Dataset entries:

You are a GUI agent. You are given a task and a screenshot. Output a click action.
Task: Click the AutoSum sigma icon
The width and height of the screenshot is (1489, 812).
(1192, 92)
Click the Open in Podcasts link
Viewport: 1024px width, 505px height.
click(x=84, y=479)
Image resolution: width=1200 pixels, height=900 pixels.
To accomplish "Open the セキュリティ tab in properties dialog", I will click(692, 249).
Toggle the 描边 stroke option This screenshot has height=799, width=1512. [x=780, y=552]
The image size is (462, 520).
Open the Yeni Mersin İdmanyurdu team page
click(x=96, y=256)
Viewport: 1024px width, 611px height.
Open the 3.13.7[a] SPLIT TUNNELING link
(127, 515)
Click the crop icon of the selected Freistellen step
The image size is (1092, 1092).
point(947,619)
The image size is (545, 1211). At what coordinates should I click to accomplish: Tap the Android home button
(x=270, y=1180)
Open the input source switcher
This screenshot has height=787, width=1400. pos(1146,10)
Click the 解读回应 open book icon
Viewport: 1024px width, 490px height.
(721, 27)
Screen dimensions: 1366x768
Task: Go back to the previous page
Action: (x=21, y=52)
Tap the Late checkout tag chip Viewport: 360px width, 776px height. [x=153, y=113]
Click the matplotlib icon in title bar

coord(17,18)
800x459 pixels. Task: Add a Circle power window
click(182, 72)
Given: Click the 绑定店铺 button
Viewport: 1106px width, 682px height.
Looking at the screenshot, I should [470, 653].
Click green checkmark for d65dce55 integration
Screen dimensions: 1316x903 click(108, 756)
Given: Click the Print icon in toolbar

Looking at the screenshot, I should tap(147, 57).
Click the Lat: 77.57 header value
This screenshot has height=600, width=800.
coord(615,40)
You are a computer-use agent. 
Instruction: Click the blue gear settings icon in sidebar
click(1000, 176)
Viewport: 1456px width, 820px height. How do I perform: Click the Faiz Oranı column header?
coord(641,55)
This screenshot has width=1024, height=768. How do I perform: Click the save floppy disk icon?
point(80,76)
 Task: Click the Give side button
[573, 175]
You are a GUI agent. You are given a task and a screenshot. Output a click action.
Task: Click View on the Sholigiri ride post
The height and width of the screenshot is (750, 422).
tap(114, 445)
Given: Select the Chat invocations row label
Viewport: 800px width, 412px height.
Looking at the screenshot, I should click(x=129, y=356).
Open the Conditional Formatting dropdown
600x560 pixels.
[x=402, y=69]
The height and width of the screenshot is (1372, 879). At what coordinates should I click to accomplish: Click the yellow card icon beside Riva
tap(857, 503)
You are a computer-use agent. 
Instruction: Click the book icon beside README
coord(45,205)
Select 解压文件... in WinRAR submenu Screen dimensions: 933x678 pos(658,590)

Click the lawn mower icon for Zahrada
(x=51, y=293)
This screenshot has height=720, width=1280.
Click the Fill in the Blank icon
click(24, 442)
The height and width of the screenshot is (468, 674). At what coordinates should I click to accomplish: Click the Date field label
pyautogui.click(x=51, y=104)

[GOAL OF THE EXERCISE] Return the line that contains "Select 解压文件... in", along with every line after it in the data above, exactly and with nothing else.

[SOLUTION FOR THIS EXERCISE]
Select 解压文件... in WinRAR submenu Screen dimensions: 933x678 pos(658,590)

Click the lawn mower icon for Zahrada
(x=51, y=293)
This screenshot has height=720, width=1280.
Click the Fill in the Blank icon
click(24, 442)
The height and width of the screenshot is (468, 674). At what coordinates should I click to accomplish: Click the Date field label
pyautogui.click(x=51, y=104)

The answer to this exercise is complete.